## THE PROBLEM
I need every line that includes the word "Given" copied from the material.
**** RECORDS TO USE
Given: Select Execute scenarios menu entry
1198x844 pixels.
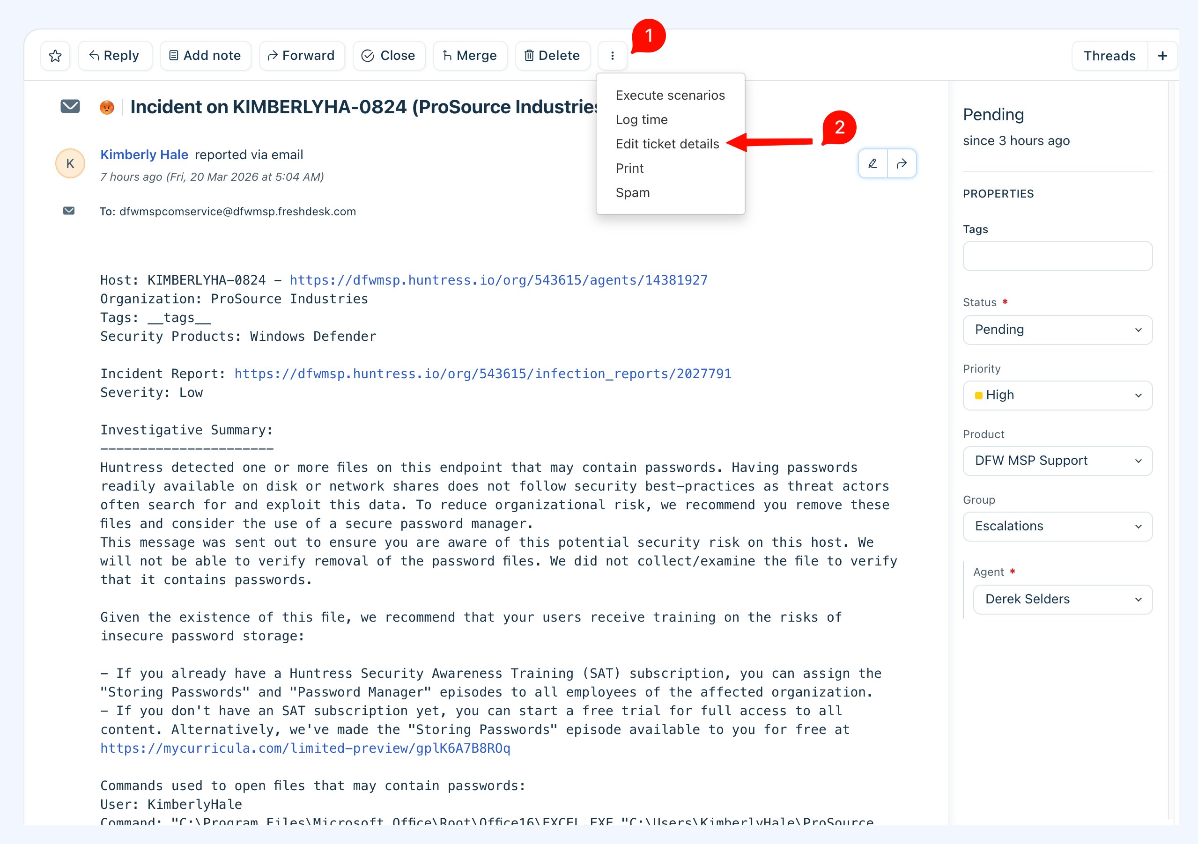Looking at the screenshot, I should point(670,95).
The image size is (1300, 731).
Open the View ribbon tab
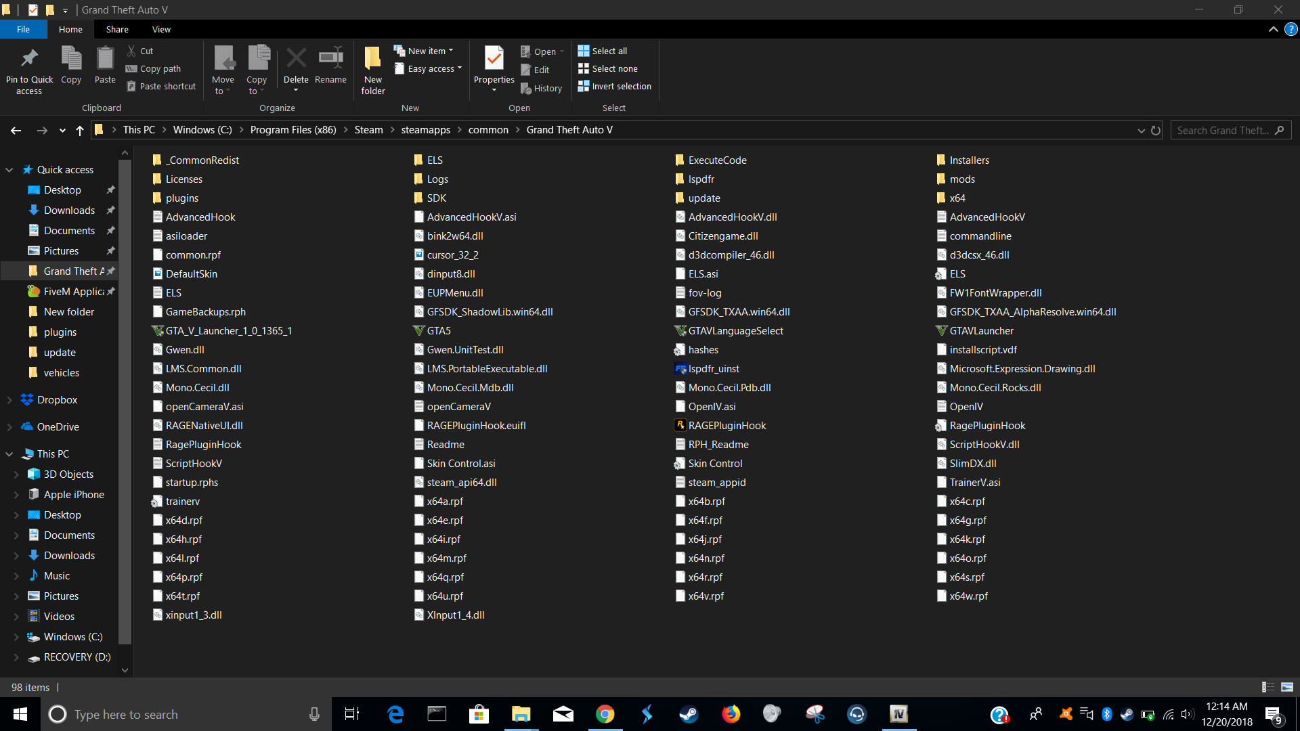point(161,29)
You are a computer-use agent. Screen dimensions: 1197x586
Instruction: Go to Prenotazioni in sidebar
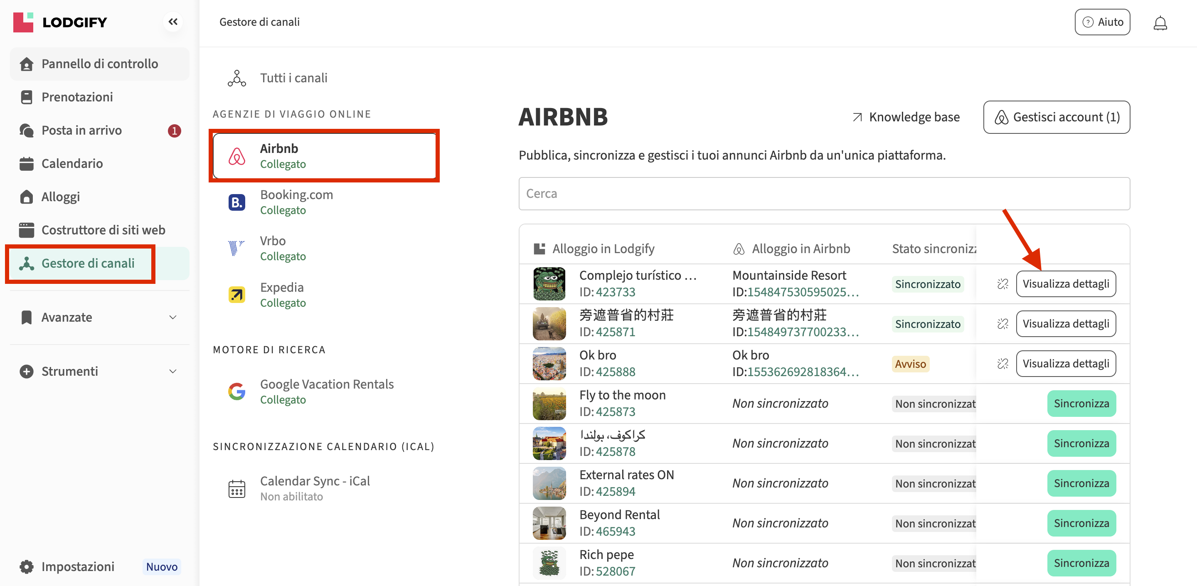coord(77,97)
********
**** RECORDS TO USE
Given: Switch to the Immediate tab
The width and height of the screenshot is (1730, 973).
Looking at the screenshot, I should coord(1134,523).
********
**** RECORDS TO USE
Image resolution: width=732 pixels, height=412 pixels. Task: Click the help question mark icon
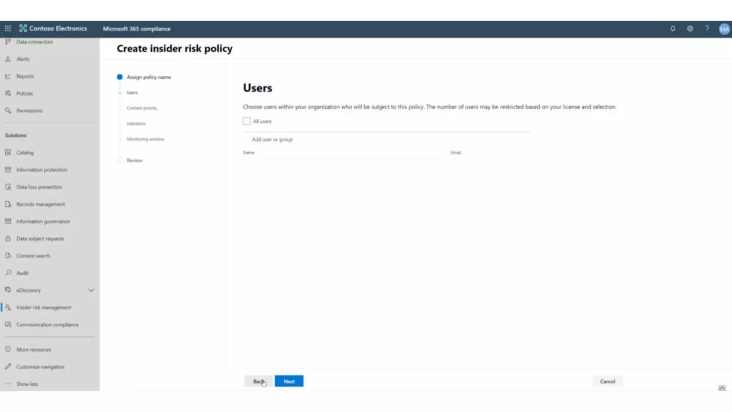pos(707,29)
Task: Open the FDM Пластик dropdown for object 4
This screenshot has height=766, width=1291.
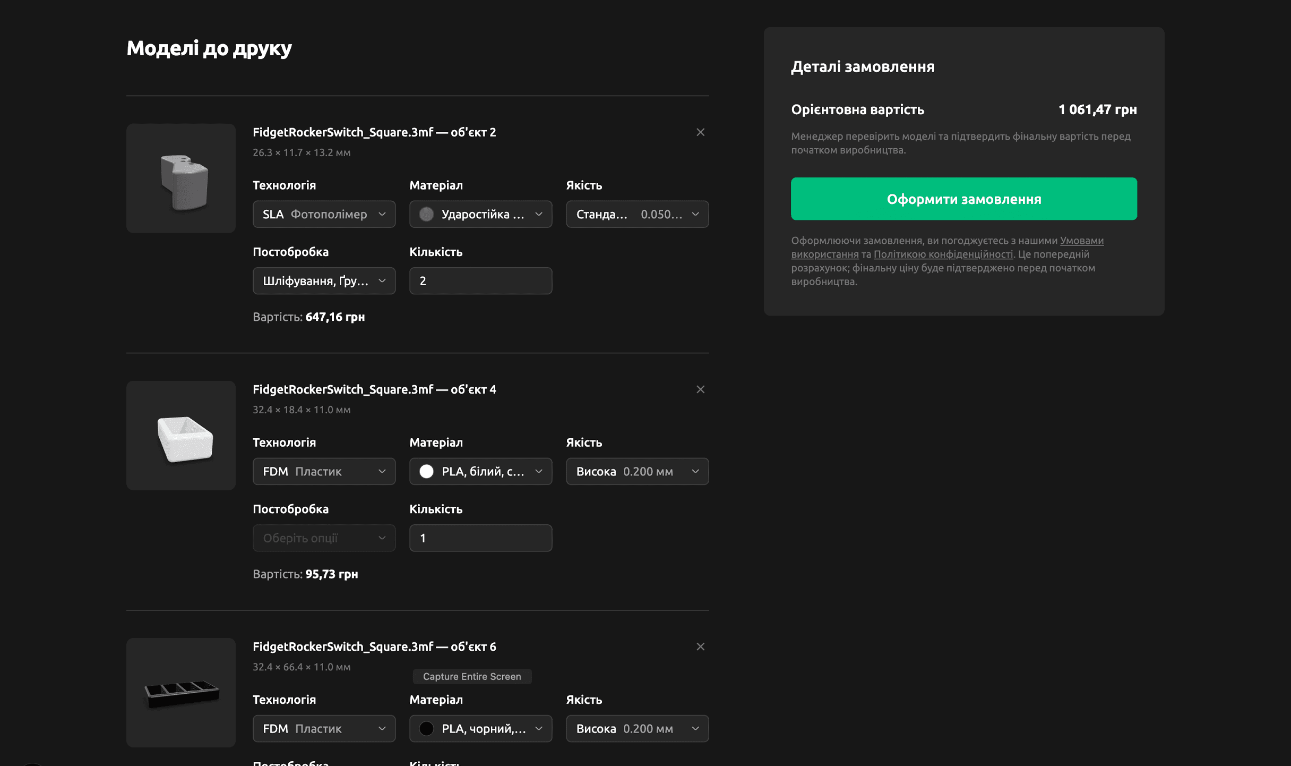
********
## SOLUTION TO THE EXERCISE
Given: Select Execute scenarios menu entry
Given: Switch to the Immediate tab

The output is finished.